The Numbers of a Life 98
porsche911 points out a recent post by Stephen Wolfram in which he plots out data on his communication habits collected over a period of years — or in some cases, decades. He presents visualizations of the times and frequency of a third of a million emails since 1989, 100 million keystrokes since 2002, phone calls, meetings, modification times on his personal files, and even the number of footsteps he takes in a day. It provides some interesting correlations and insights into the structure of a person's life, and how that structure shifts over the years. He says,
"What is the future for personal analytics? There is so much that can be done. Some of it will focus on large-scale trends, some of it on identifying specific events or anomalies, and some of it on extracting 'stories' from personal data. And in time I'm looking forward to being able to ask Wolfram|Alpha all sorts of things about my life and times—and have it immediately generate reports about them. Not only being able to act as an adjunct to my personal memory, but also to be able to do automatic computational history—explaining how and why things happened—and then making projections and predictions. As personal analytics develops, it’s going to give us a whole new dimension to experiencing our lives."
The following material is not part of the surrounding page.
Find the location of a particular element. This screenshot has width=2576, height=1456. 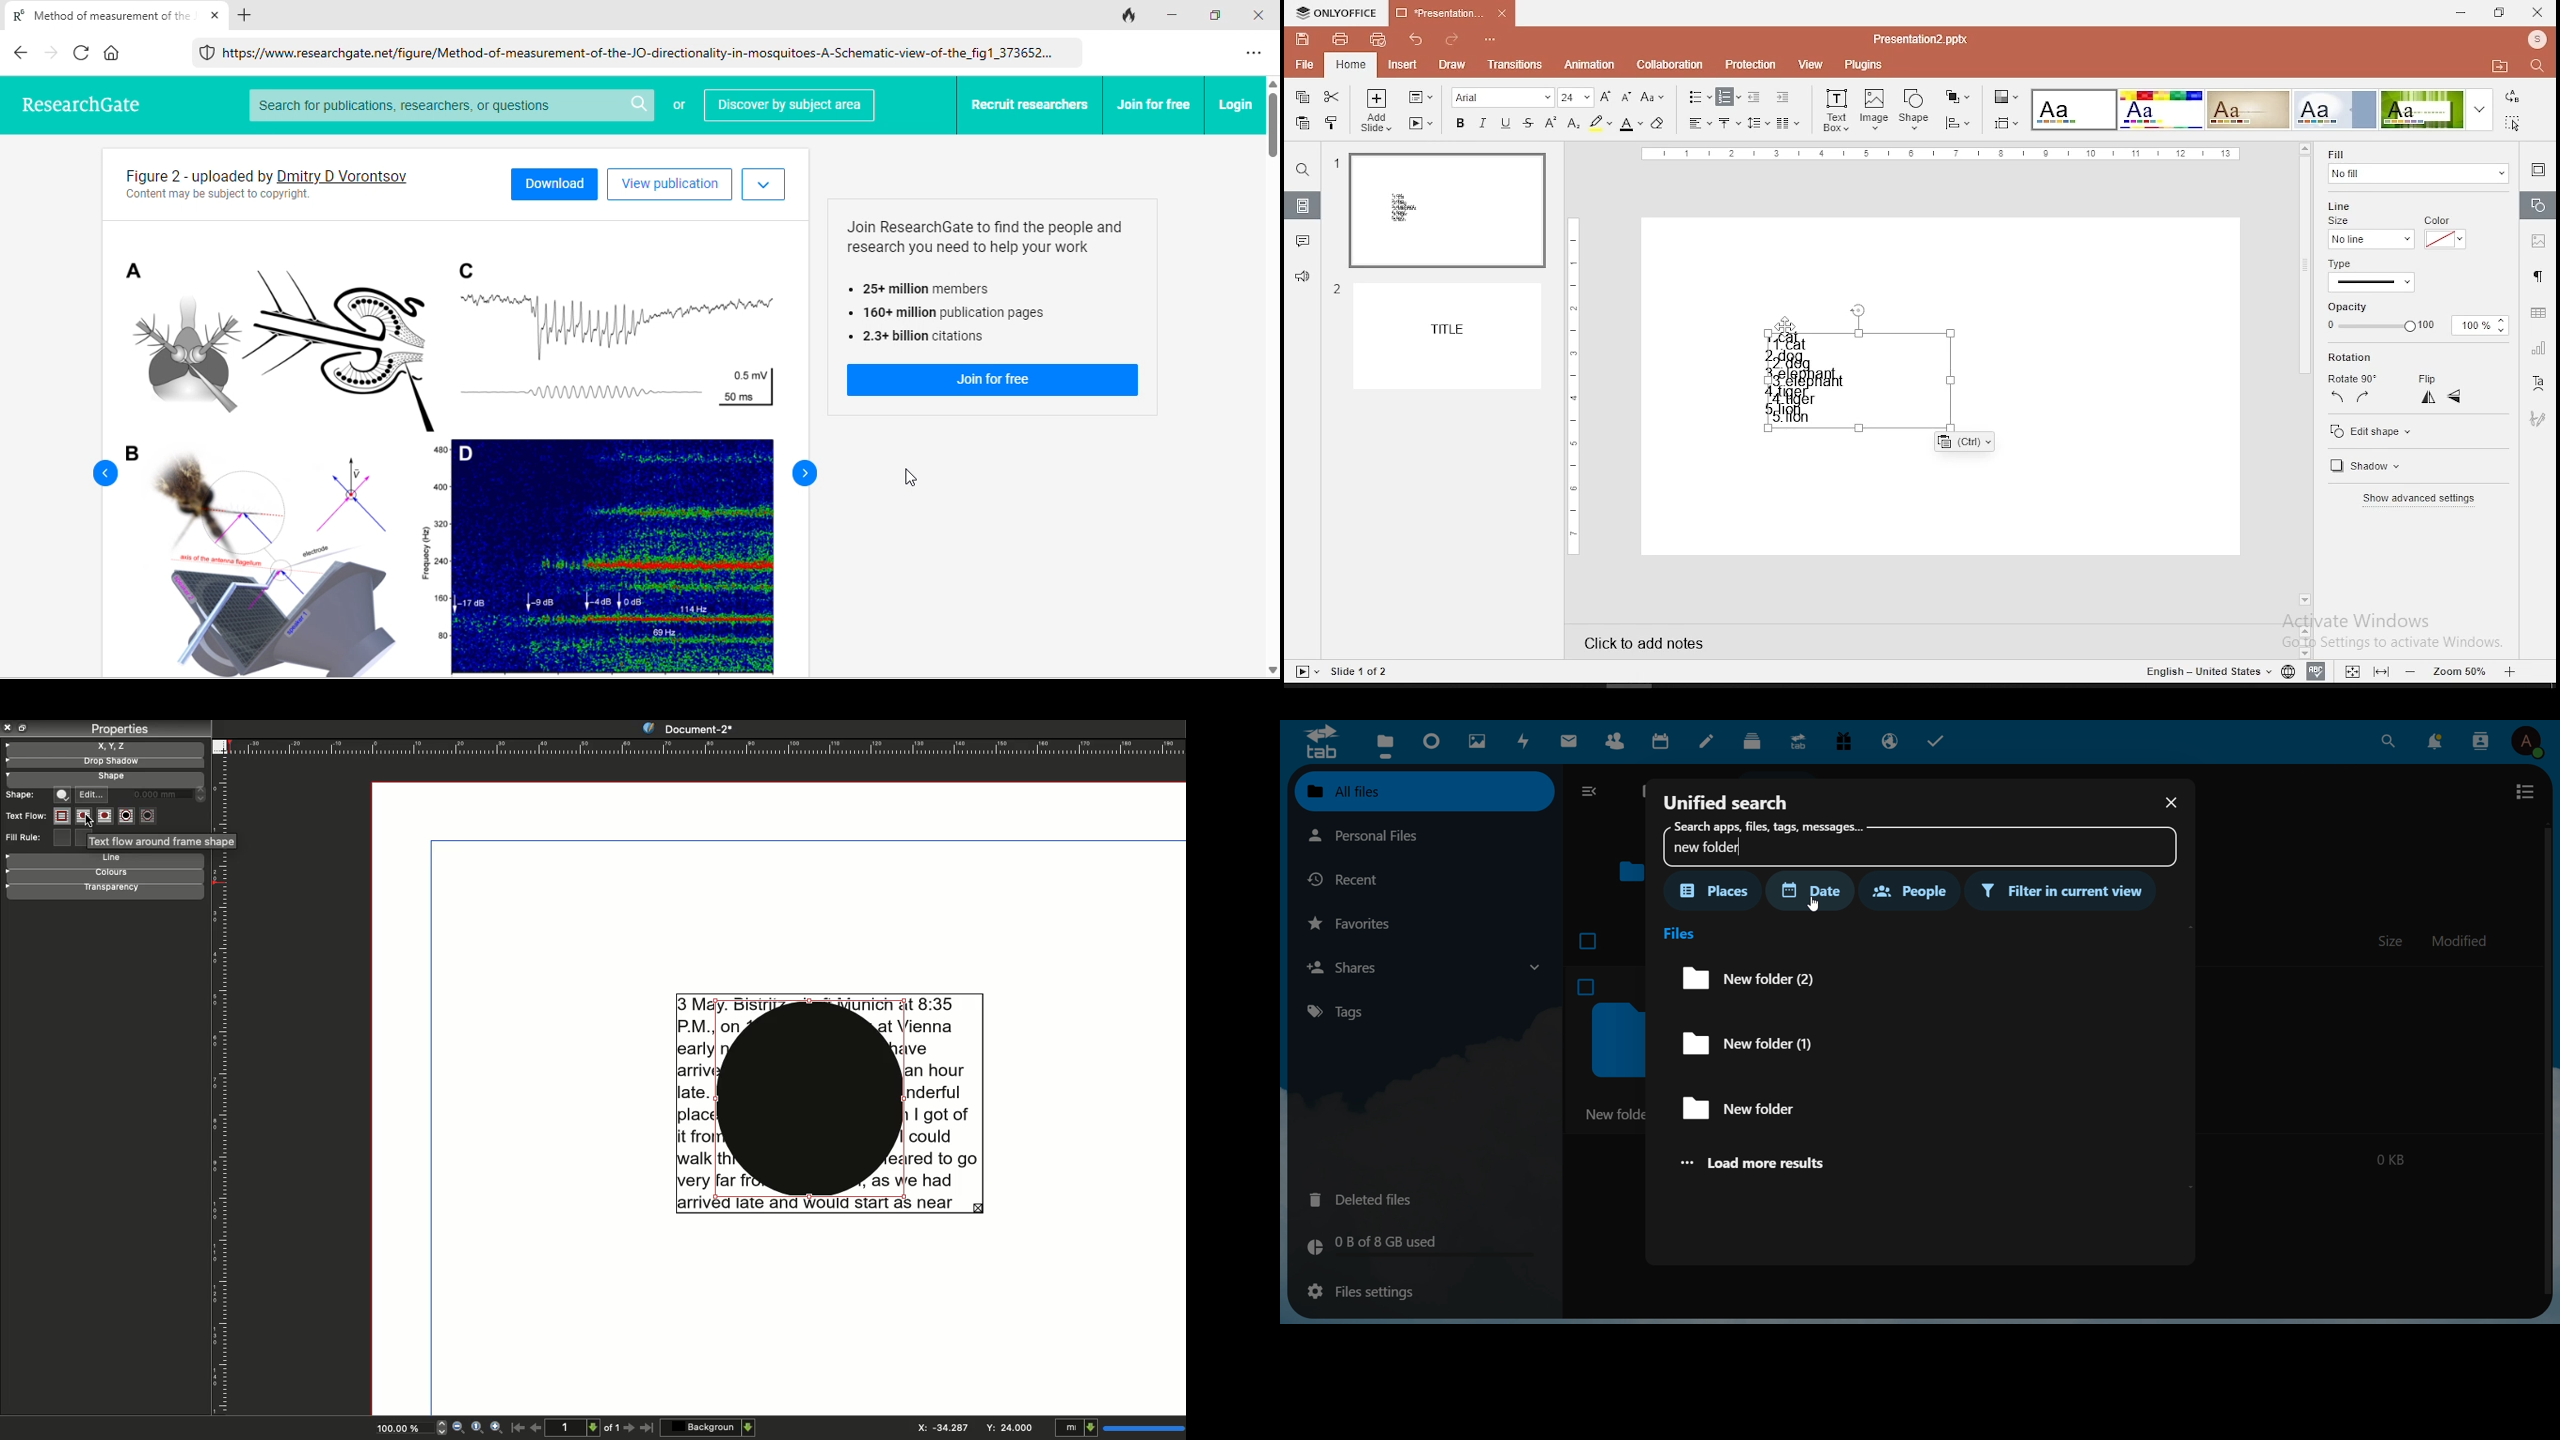

Copy is located at coordinates (23, 729).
Someone should apply this to his data (Score:5, Funny)
If ((age IS GREATER THAN 25) & (number-of-times-laid IS LESS THAN (age-16)) || number-of-times-laid IS LESS THAN number-of-times-starwars-seen)
{
Loser = true;
}
Re:Someone should apply this to his data (Score:4, Funny)
If ((age IS GREATER THAN 25) & (number-of-times-laid IS LESS THAN (age-16)) || number-of-times-laid IS LESS THAN number-of-times-starwars-seen)
{
Loser = true;
}
Actually that function has a non-unique solution.
Married=true and Married&Loser=true both satisfy the conditions.
Re:Someone should apply this to his data (Score:4, Funny)
His name is known to millions of struggling female math students around the world. That he's apparently married [nndb.com] might be the only thing holding him back in that field.
Re:100 million key strokes (Score:2, Funny)
lol. Think about what you said, and then how many keys are on a keyboard.